Le titre Mood Indingo m'avait déjà été annoncé dans le dernier roman que j'ai chroniqué ici, celui de Daniel Maximin, L'île et une nuit, dans lequel on peut lire ceci : "Avec des mélodies couleur bleue, Mood indigo, belles à pleurer la perte de l'innocence et du sentimental." (p. 108) J'aime qu'un roman me replonge dans les eaux d'une précédente lecture, surtout lorsque j'ai pris plaisir à m'y baigner. J'ai ainsi l'impression de suivre le même courant de fleuve, de continuer la même lecture, mais dans un autre livre. C'est le plaisir du nouveau dans l'ancien ou de l'ancien dans le nouveau. Dans Mood Indigo de Mamadou Mahmoud N'Dongo, outre le titre, qui renvoie à la couleur mais aussi à la musique, le jazz, des passages, un en particulier, touchant à l'expression de l'amour, m'ont fait repenser au roman de Daniel Maximin. On peut trouver par exemple une familiarité entre cette formule : "Vaut mieux vivre pleinement une histoire, même avec une rupture, qu'une absence d'histoire avec une jolie rupture" (Mood Indigo, p. 39-40) et celle-ci : "Car tu m'as bel et bien dit un jour qu'il vaut mieux vivre libéré de ses sentiments avoués que survivre esclave des sentiments étouffés." (L'île et une nuit, p. 58).

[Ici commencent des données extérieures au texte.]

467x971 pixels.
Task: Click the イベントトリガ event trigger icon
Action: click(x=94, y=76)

Le livre de Mamadou Mahmoud N'Dongo, sous-titré "Improvisations amoureuses" annonce une thématique amoureuse que l'on retrouve effectivement dès l'ouverture du livre. Les premières nouvelles attestent en quelque sorte la "perte de l'innocence et du sentimental" évoquée dans le bref extrait de Daniel Maximin. Je veux dire par là que les narrateurs, en racontant leurs rencontres amoureuses, expérimentent en même temps combien le couple peut être un haut lieu de méconnaissance, de "fabriqué", entendu comme étant le contraire du naturel, sincère, du vrai. Dans un couple, vit-on vraiment en symbiose ? Est-on une personne ? Au contraire on est deux personnes irrémédiablement différentes, au point que l'autre peut nous apparaître parfois comme un inconnu. "Je n'ai jamais vécu avec elle, mais à côté d'elle", déclare le narrateur du récit intitulé "Ginger" (p. 19) Il dit plus haut : "on n'est jamais véritablement avec une femme, mais avec une femme et son corps de femme." (p. 16) Que faut-il retenir de la vie de couple ? C'est qu'elle "tient vraiment à très peu de chose". (p. 30) Un rien peut la briser.

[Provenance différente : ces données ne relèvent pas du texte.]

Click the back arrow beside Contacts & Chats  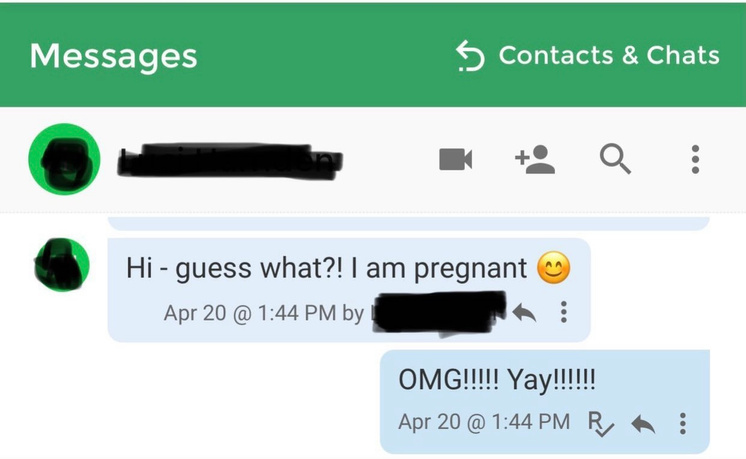470,56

L'amour est-il donc le sujet principal de ces récits ? Pas du tout, il n'est que le fil par lequel l'auteur vous entraîne dans son labyrinthe. Entrer dans ce recueil, c'est comme s'engager dans une succession de pièces, la dernière n'étant pas celle à laquelle vous vous attendez. On commence apparemment par l'amour, comme le suggère la déclaration initiale : "Toutes les femmes que j'ai aimées m'ont quitté un mardi", puis on bascule très vite dans le cinéma, l'art, le théâtre, la littérature, la politique, en particulier la politique française, mais ce n'est pas encore la dernière case. Surprise, suprise ! Tous ces thèmes étaient présents dans La Géométrie des variables, dont je vous ai parlé il y a peu.
La mise en page est toujours aussi théâtralisée que dans la précédente publication de l'auteur. Mamadou Mahmoud N'Dongo semble construire "sa" marque, reconnaissable aussi bien dans la théamtique que dans la présentation du texte. J'apprécie surtout les références culturelles et littéraires. Ce roman a par exemple éveillé mon intérêt pour le théâtre de Jean Genet, au point que je me suis souvenue que je possédais une de ses pièces de théâtre : "Les Paravents"... que je n'ai pas encore lue ! Je l'avais tout juste commencée, je crois, il y a des années maintenant, et je l'avais finalement rangée en rayon.
Le dernier livre de Mamadou Mahmoud N'Dongo n'attend que vous.
Une belle critique lui est consacrée sur Cultures Sud : http://www.culturessud.com/contenu.php?id=434
Mamadou Mahmoud N'Dongo, Mood Indigo, Gallimard, collection Continents noirs, 240 pages, 18 €.